== Short exercise ==
Reproduce the material below word for word, from its first line up to and including the line containing "[x=1405, y=1396]".

Items from a data source
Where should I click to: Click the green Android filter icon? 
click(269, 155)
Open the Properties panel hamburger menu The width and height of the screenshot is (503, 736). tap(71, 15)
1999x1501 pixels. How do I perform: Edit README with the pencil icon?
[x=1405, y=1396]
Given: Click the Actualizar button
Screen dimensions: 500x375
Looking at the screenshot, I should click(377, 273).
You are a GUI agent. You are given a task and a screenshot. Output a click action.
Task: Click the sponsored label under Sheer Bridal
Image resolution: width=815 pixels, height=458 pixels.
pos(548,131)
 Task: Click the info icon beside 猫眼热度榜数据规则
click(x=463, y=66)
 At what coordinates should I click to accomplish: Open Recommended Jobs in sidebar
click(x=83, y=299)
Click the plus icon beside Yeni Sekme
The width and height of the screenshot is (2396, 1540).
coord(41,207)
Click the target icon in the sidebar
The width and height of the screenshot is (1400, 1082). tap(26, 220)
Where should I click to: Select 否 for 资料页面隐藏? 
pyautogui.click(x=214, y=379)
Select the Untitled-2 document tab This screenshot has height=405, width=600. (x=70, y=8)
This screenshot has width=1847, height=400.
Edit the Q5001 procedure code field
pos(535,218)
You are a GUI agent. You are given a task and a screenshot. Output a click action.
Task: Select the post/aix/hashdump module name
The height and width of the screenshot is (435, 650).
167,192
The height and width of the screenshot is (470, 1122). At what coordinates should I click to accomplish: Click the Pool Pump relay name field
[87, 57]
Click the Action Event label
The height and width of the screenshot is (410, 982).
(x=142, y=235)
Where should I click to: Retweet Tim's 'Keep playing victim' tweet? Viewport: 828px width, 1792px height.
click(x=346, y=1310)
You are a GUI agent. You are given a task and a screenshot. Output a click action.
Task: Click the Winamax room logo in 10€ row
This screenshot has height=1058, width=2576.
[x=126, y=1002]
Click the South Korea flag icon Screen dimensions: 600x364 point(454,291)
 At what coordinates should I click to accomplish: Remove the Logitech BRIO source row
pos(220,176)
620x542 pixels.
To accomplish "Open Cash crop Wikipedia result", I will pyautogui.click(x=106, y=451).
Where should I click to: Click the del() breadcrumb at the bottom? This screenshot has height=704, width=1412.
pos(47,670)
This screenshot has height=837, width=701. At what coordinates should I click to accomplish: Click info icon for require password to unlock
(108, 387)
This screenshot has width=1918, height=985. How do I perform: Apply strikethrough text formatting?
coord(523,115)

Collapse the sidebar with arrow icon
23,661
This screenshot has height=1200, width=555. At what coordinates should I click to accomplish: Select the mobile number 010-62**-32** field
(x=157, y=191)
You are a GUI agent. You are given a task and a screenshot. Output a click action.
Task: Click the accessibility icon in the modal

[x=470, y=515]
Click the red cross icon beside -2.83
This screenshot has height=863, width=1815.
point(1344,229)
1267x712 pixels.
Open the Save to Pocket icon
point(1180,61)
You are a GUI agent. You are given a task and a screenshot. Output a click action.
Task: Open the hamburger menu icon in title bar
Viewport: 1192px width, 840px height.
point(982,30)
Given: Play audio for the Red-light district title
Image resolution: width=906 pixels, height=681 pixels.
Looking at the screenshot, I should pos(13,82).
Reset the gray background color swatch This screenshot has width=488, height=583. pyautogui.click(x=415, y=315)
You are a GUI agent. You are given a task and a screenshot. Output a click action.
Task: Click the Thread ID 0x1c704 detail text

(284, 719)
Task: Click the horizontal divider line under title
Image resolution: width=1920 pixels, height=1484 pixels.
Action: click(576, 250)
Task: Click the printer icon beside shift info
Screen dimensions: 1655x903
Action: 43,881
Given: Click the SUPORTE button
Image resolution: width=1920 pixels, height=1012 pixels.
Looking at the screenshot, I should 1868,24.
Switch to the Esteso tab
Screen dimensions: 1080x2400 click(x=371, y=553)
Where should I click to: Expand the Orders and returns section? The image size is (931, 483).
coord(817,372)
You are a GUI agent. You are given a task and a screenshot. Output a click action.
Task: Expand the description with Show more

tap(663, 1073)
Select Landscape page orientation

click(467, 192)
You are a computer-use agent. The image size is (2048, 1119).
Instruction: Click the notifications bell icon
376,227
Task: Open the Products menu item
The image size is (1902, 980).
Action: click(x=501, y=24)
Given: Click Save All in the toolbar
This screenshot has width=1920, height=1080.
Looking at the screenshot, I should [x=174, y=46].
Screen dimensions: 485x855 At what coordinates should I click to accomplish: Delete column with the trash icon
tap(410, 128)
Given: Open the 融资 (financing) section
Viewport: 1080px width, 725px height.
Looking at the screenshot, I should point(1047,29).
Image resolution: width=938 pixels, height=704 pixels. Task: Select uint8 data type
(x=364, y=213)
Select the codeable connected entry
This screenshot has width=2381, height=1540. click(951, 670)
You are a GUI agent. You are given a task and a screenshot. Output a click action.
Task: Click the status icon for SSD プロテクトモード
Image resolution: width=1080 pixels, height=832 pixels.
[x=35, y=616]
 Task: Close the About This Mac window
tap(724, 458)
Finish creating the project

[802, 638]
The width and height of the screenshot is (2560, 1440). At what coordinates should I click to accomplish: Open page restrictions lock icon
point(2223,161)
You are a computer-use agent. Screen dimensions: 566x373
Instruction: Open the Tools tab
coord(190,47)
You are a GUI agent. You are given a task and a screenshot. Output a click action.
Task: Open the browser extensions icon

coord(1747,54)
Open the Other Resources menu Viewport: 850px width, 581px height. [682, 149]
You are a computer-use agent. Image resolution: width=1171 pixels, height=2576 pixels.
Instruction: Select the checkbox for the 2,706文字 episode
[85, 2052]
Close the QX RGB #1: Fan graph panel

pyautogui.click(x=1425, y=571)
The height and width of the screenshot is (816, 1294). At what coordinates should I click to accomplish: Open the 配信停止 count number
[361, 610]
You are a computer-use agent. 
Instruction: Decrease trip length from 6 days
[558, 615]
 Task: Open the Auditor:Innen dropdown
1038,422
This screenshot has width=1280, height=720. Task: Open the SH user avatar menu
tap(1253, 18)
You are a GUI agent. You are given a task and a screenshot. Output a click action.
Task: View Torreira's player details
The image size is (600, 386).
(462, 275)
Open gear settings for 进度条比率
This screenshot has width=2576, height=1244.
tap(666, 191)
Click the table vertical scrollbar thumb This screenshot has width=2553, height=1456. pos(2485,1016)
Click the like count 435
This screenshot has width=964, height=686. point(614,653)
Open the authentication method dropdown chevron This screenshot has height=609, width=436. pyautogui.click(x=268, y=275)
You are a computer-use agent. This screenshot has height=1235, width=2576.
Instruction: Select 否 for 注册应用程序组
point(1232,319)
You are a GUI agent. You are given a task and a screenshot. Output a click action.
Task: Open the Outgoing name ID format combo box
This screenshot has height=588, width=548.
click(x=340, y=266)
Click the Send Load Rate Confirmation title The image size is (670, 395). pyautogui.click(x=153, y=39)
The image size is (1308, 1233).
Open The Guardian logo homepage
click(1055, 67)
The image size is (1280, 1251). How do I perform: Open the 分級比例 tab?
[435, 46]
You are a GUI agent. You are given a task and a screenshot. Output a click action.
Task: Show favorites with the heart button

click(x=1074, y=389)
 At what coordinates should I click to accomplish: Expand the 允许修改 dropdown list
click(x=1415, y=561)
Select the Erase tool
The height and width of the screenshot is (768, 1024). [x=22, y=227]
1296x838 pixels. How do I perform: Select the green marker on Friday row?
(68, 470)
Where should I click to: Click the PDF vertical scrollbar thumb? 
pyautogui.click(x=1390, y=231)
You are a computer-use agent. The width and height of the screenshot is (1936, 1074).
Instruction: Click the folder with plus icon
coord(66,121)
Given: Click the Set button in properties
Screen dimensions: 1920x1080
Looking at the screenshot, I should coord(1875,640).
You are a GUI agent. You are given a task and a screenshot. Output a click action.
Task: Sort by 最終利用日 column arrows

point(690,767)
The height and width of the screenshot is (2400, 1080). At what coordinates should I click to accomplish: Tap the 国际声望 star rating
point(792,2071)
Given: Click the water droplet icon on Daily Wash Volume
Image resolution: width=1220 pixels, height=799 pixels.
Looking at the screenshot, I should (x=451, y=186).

== Response to this exercise ==
Where should I click to: Click the green Android filter icon? 
click(269, 155)
Open the Properties panel hamburger menu The width and height of the screenshot is (503, 736). tap(71, 15)
1999x1501 pixels. How do I perform: Edit README with the pencil icon?
[x=1405, y=1396]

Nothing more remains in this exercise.